§ YOUR GOAL:
Rewrite the lines below, changing each "tab" to "button" and keeping everything else the same. Leave the pictures out.

§ SUPPLIED INFORMATION:
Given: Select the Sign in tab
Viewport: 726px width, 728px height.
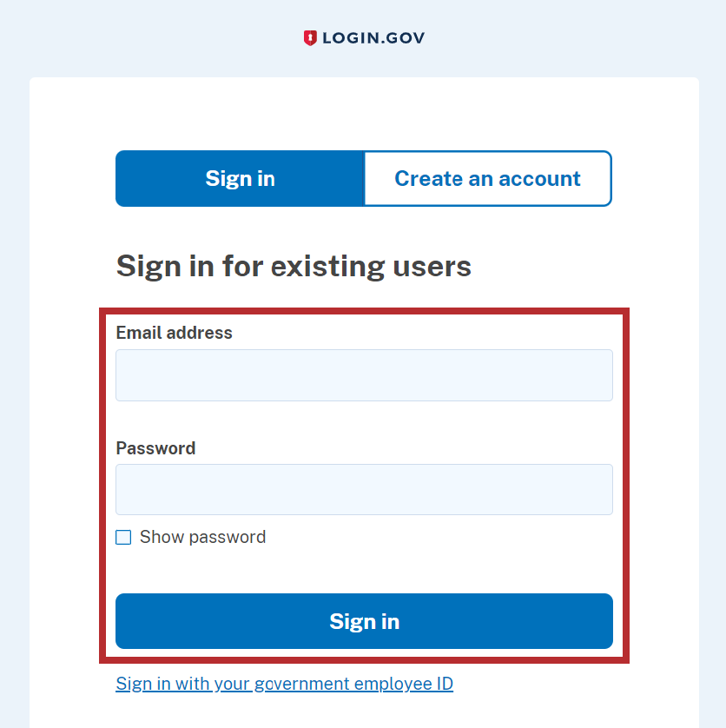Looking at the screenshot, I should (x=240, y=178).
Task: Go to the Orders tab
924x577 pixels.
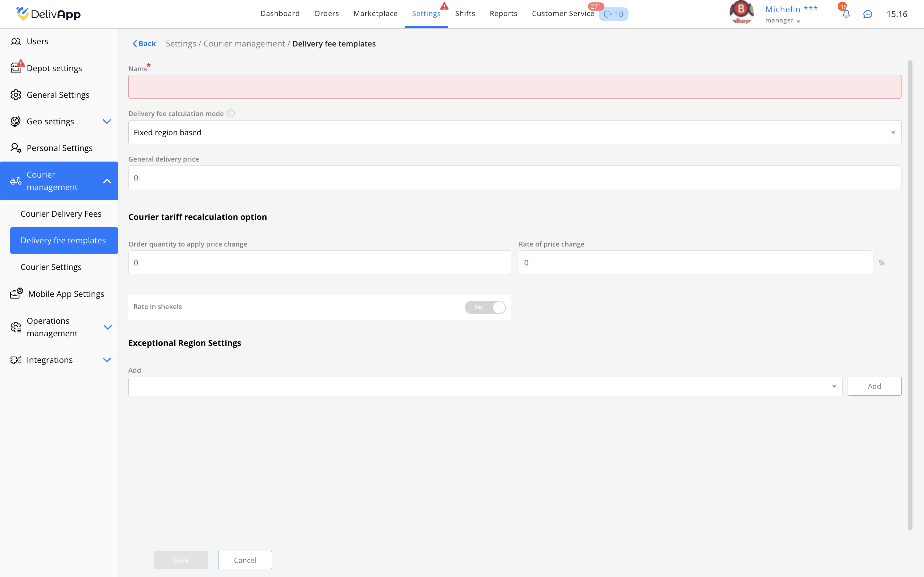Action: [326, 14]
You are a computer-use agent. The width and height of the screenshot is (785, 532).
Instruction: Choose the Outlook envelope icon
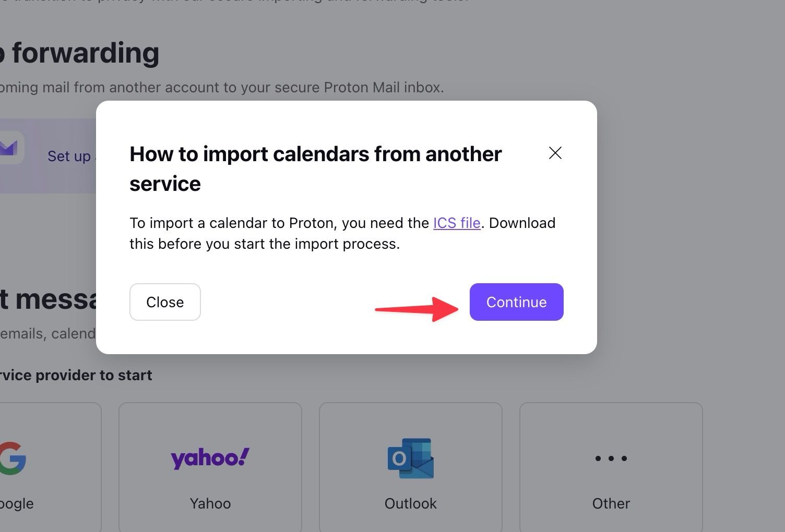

§ SOLUTION TO THIS TASK:
Given: Select the Sign in button
Viewport: 726px width, 728px height.
Looking at the screenshot, I should (x=240, y=178).
Task: Go to the Orders button
924x577 pixels.
Action: [326, 14]
You are a computer-use agent. The width and height of the screenshot is (785, 532).
Instruction: Choose the Outlook envelope icon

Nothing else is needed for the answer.